Thread
-
Re: Fixing some ancient errors in hash join costing
Chao Li <li.evan.chao@gmail.com> — 2025-12-29T00:39:38Z
> On Dec 29, 2025, at 06:56, Tom Lane <tgl@sss.pgh.pa.us> wrote: > > I wrote: >> I was amused to notice that the postgres_fdw.out change made in my >> patch reverts one made in aa86129e1 (which also affected semijoin >> costing). So we've had trouble before with that test case being >> fundamentally unstable. I wonder if we shouldn't do something to try >> to stabilize it? I see that the test immediately before this one >> forces the matter by turning off enable_sort (which'd affect only >> the local side not the remote). That's a hack all right but maybe >> we should extend it to this test. > > Here's a v2 patchset that splits that out as a separate change for > clarity's sake.

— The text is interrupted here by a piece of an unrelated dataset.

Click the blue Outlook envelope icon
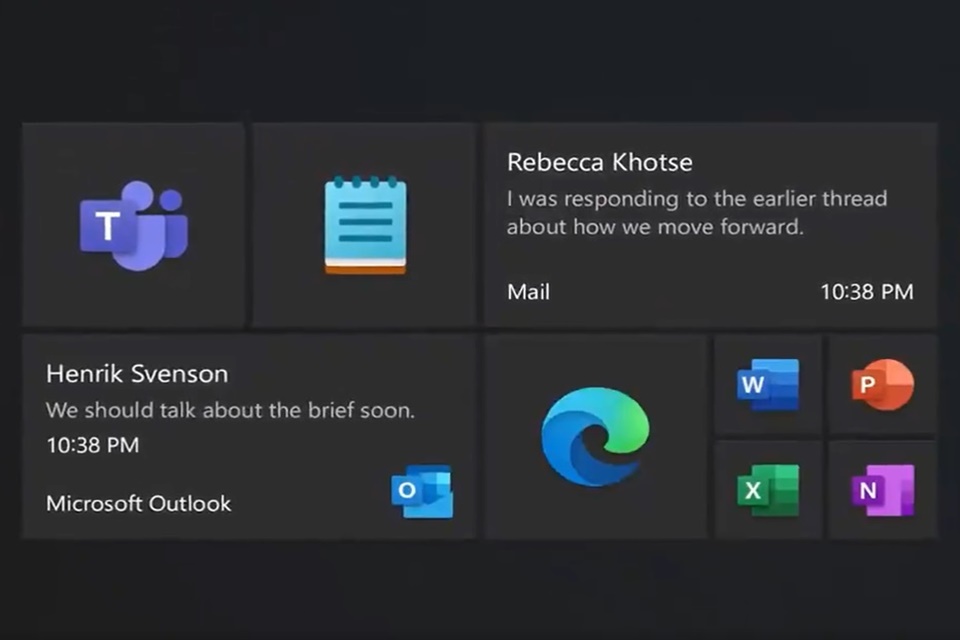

I also spent a bit of effort on commit log messages, > including researching the git history. > > regards, tom lane > Just a few small comments on v2: 1 - 0001 ``` -SET enable_hashjoin TO off; +-- These next tests require choosing between remote and local sort, which is +-- a coin flip so long as cost_sort() gives the same results on both sides. +-- To stabilize the expected plans, disable sorting locally. SET enable_sort TO off; -- subquery using stable function (can't be sent to remote) +SET enable_hashjoin TO off; -- this one needs even more help to be stable ``` This is not a concern, just curious why switch the setting order of enable_hashjoin and enable_sort? 2 - 0002 ``` + else if (get_attstatsslot(&sslot, vardata.statsTuple, + STATISTIC_KIND_HISTOGRAM, InvalidOid, + 0)) + { + /* + * If there are no recorded MCVs, but we do have a histogram, then + * assume that ANALYZE determined that the column is unique. + */ + if (vardata.rel && vardata.rel->rows > 0) + *mcv_freq = 1.0 / vardata.rel->rows; + free_attstatsslot(&sslot); + } ``` As flag 0 is passed to get_attstatsslot(), free_attstatsslot() is not needed. The function comment of get_attstatsslot states about that: ``` * Passing flags=0 can be useful to quickly check if the requested slot type * exists. In this case no arrays are extracted, so free_attstatsslot need * not be called. ``` 3 - In funciton estimate_hash_bucket_stats(), when mcv_freq is initialized: ``` /* Look up the frequency of the most common value, if available */ *mcv_freq = 0.0; ``` Maybe worth adding a short comment like “0.0 doesn’t mean zero frequency, instead 0.0 means no data or unknown frequency”, which might help code readers to quickly understand the logic. Best regards, -- Chao Li (Evan) HighGo Software Co., Ltd. https://www.highgo.com/